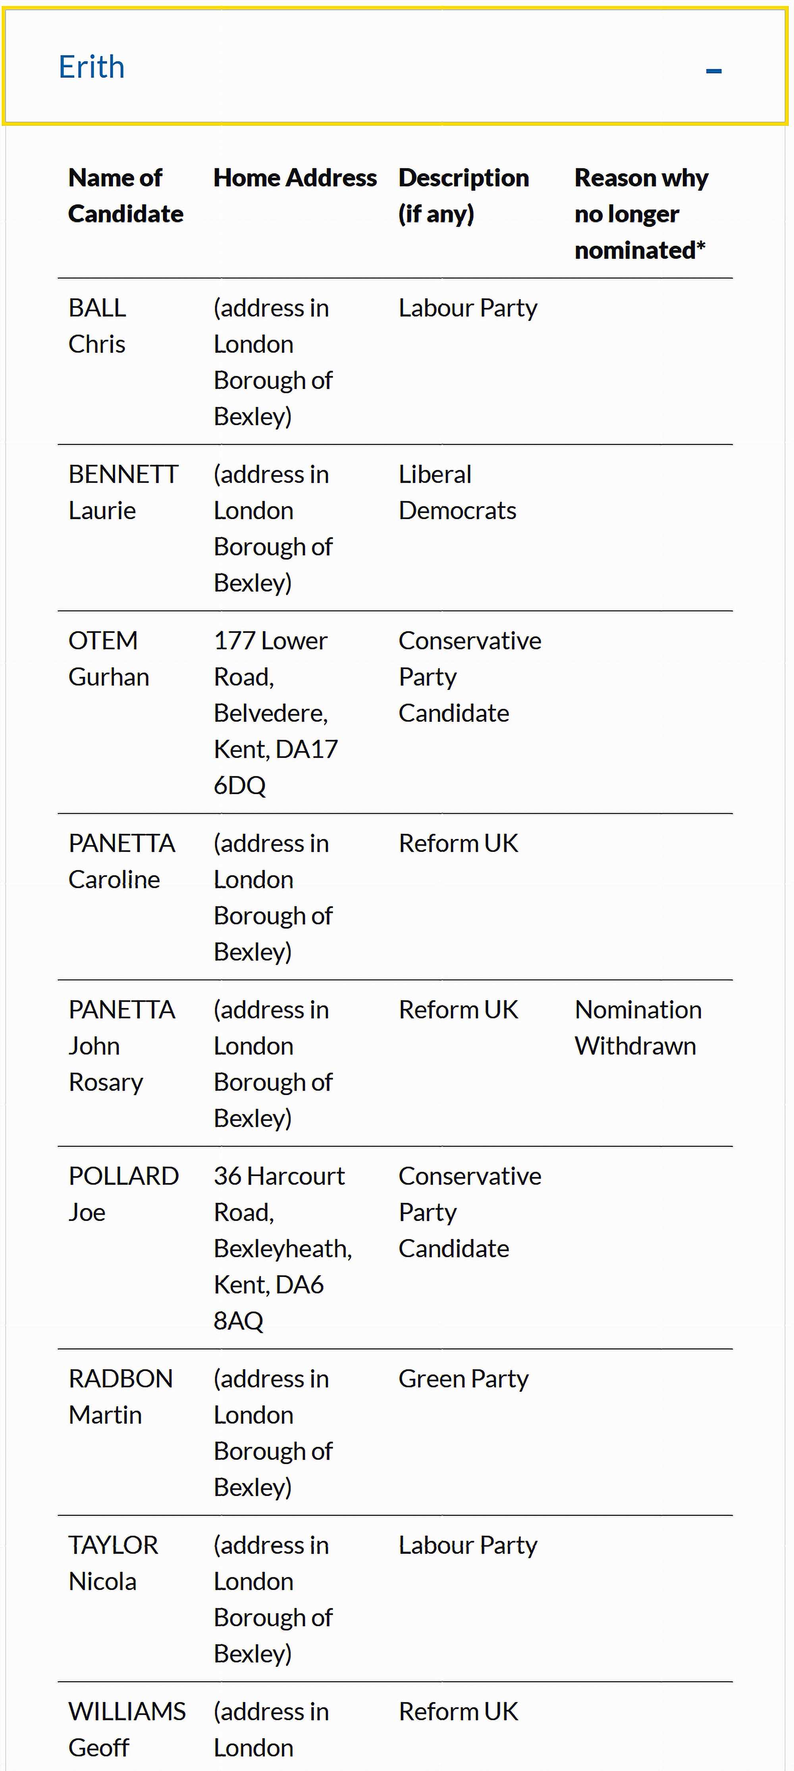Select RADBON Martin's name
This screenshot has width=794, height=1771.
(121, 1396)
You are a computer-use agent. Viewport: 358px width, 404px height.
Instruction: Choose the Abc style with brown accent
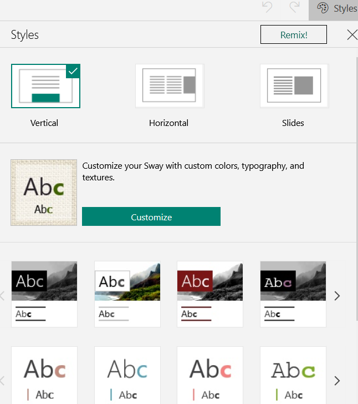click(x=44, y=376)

→ **Work instruction**: Please retype, exactly and with the pictures left out, the lines from the line containing "You are a computer-use" through the last line of the records above.

→ **Exercise answer**:
You are a computer-use agent. Viewport: 358px width, 404px height.
Instruction: Choose the Abc style with brown accent
click(x=44, y=376)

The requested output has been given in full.